第51話 出会い
教室に入ると、机には一つずつ、名前を書いた札が置かれていた。
自分の名前を見つけて、腰を下ろす。
周りでは、もう何人かが話し始めていた。同じ組になれたことを喜んでいる子たちの声が、あちこちから聞こえてくる。
(一人って、寂しいな)
今まで、いつも誰かがいてくれた。カイがいて、レンがいて、メルがいて。こんな気持ちになるのは、久しぶりだった。
(……気まずい。帰りたい)
そんなことを考えて俯いていると——
「お前、名前なんて言うんだ?」
不意に、前の席から声がかけられた。
顔を上げると、赤茶色の髪の男子が、椅子の背もたれに腕をかけて、こちらを振り返っていた。朝礼で、真っ先に手を挙げていた子だ。
「俺はサク。よろしくな」
「……僕は、レイ。よろしく」
それだけ言うのが、精一杯だった。急に話しかけられて、言葉が出てこない。
「さっき、先生に面白い質問してたよな?」
サクが、笑いながら言った。
「みんな驚いてたぞ」
「……なんだか、気になって」
レイは緊張し過ぎてそれ以上、言葉が出てこなかった。
「そっか! まぁ、これからよろしくな!」
サクは、あっさりと言った。それから、少しだけ声を落とす。
「俺、同年代の知り合いいなくてさ。ちょっと寂しかったんだ」
「えっ」
思わず声が出てしまった
「だから、仲良くしてくれると助かる」
(……そうだったんだ)
一人だったのは、自分だけじゃなかった。
「こちらこそ。これから、よろしく」
知り合いが、一人できた。
ガラガラ、と教室のドアが開いた。
マーク校長が入ってくる。
「お、みんな緊張してるかー?」
返事はない。
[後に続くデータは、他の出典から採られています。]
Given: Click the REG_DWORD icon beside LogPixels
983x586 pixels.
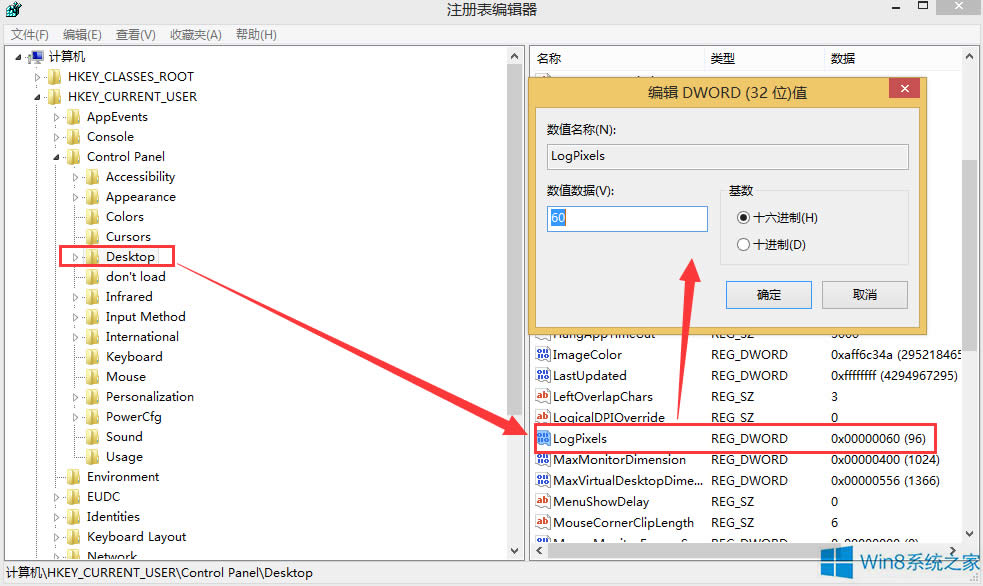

何人かが、曖昧に首を縦に振った。
「とりあえず、席につけよー」
ざわめきが収まり、生徒たちが自分の席に戻る。
「さっきも紹介したが、担任のマークだ。よろしく」
そう言って、教壇に手をついた。
「楽しい学舎生活と、青春送れよ」
(……青春って、なんだろう?)
「とりあえず、今日はこんなところだ。みんな緊張してると思うからな。今日はこれで終了だ」
「えぇ」
誰かが、驚いたような声を上げた。
「明日から、一日授業が始まるから。頼んだぞ」
マークは、ぱんと手を叩いた。
「以上! 解散!」
マークが、教室を出ていこうとして、ふと足を止めた。
「あ、忘れてた」
生徒たちが、動きかけていた手を止める。
「明日から、二日休みだ。ゆっくり休んでおけよ」
そう言い残して、今度こそ教室を出ていった。